From the 104th Command Sergeant Major


“Motivate them.” We are often told as leaders we need to motivate our Soldiers to complete a task or do something that they may not regularly want to do. So how do we accomplish this task? How do we motivate people to act? There are literally thousands of different examples of how to do this on the internet. Many people have built careers teaching this concept of motivation. This seems like a simple task but for those in leadership we know this can be challenging. As often stated, all Soldiers are leaders, more so noncommissioned officers.

So how do we motivate our subordinates each day?

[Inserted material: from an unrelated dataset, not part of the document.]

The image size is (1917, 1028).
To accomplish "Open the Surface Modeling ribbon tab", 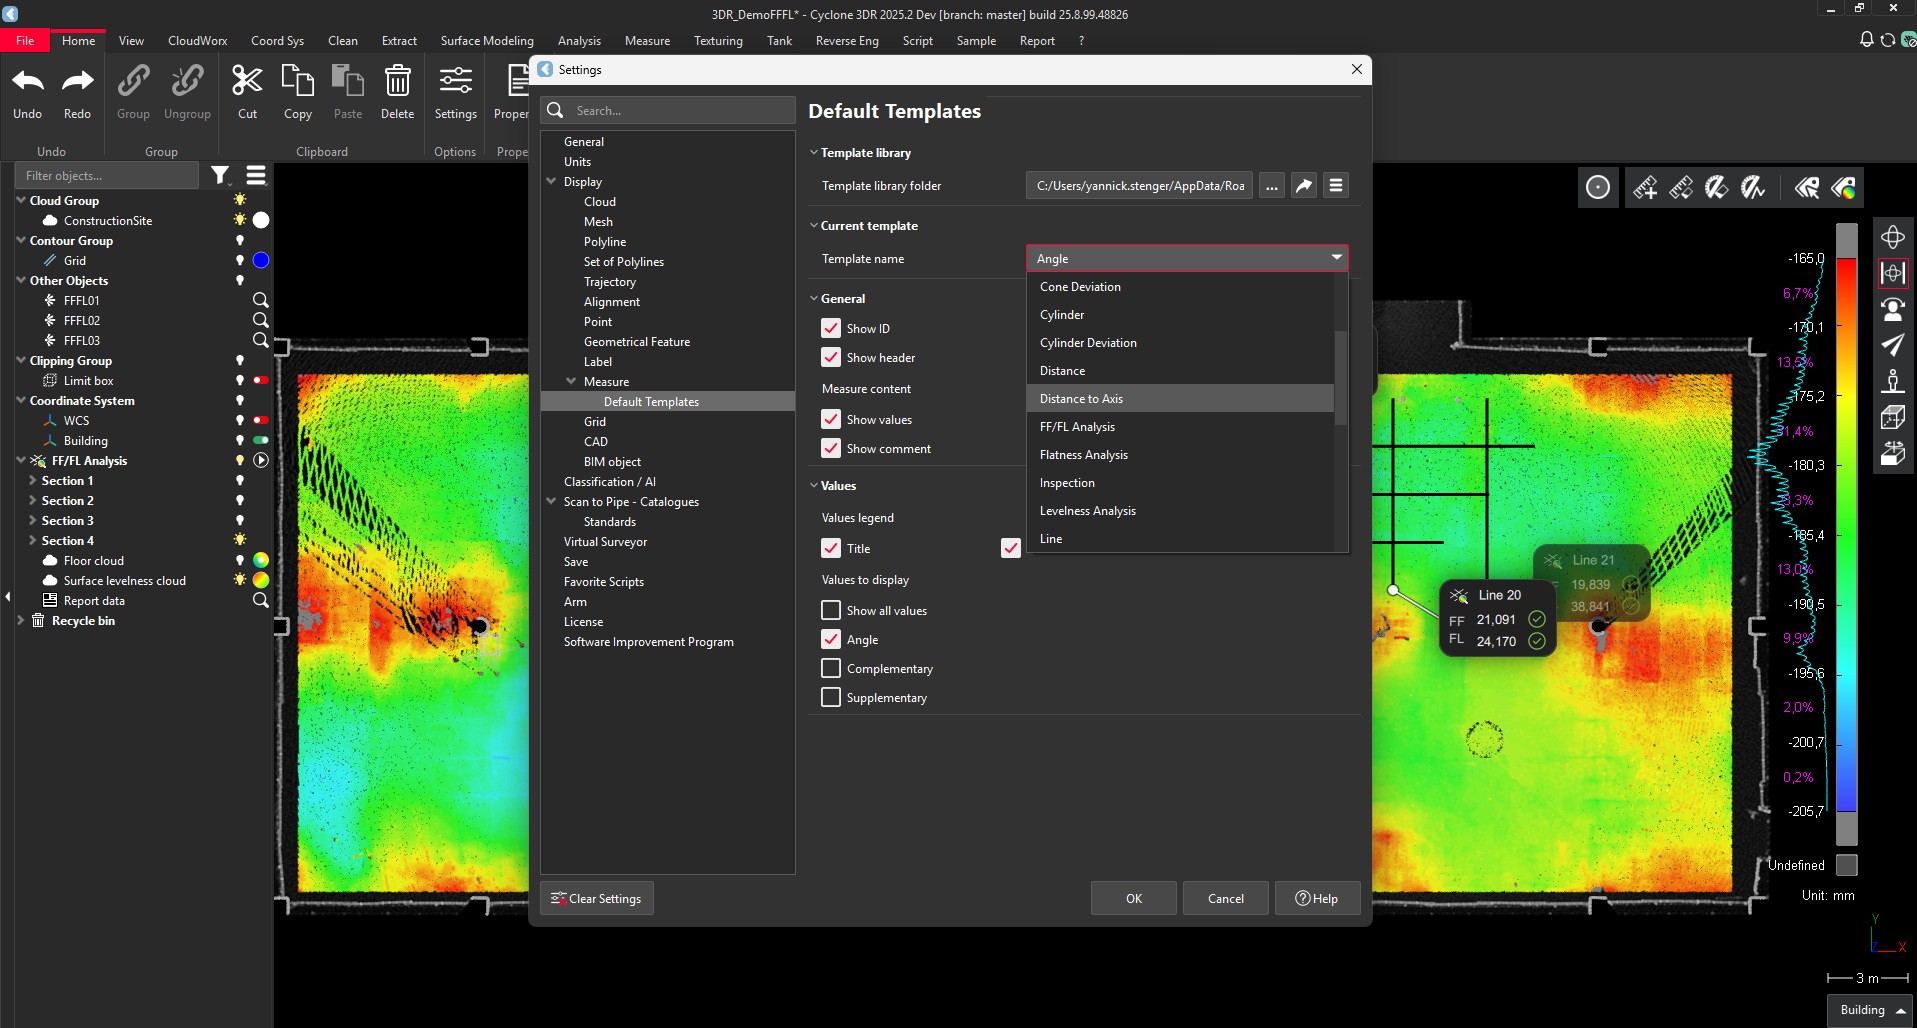I will (487, 41).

This is my insight on how to motivate your Soldiers to accomplish tasks that no one really wants to do but is necessary to keep the business of the Army moving forward: firstly, and by far most importantly, is leading from the front. You must be out front no matter what you are doing. We are told this our entire career and it can become a cliché unless we hold it to be true, especially when it comes to motivation. It is the most powerful thing you can ever do as a leader. It is the basis for motivation. Whether it is a 5-mile run or completing your DD93, you must always make sure that you are the first one in line during a PT test or the first one to complete your birth month audit. This is the example of what motivation truly means.

Second, you must motivate yourself. Sounds easy but we all know that showing up each and everyday motivated and pumped to complete every task can be challenging. You must find your own “why” and remind yourself daily. Mine is to help my fellow Soldiers. I love the fact that I can help others accomplish their goals. Mentorship is a privilege that I take whole heartedly. I would be lying if I said that helping others has always been my military motivation. Early on for myself, especially during my Marine Corps days, I just wanted to survive, but that evolved to helping others be successful.

Once you have your “why,” now you look to motivating those around you and in your formations. Regardless of what occurs, stay positive, especially when you are doing those must-do tasks that no one wants to complete. Negative Soldiers will always have an answer or rebuttal for everything you do or say. Just combat that with positive motivation. This is a huge challenge but will pay bigger dividends in the long run.

Soldiers with 2nd Brigade, 104th Training Division (Leader Training) demonstrate the values and tenacity that make Army leaders among the best in the business. U.S. Army Photo

Adhere to the rule that complaints go up not down. No matter how you feel about what task you are trying to complete, to your subordinates it is the awesome thing that everyone should be doing at that time, as well as the most important thing that anyone can be doing at the time. Do not ask if this is false motivation, instead ask if it gets your Soldiers moving to accomplish the mission.

I know what I have put before you are not new, but real-life successes based on these lessons help to move them from the briefing slide to reality. These articles give you a little insight into the experiences that have helped pave the way for my career, along with ideas I have seen that set Leaders apart from individuals. This is my motivation.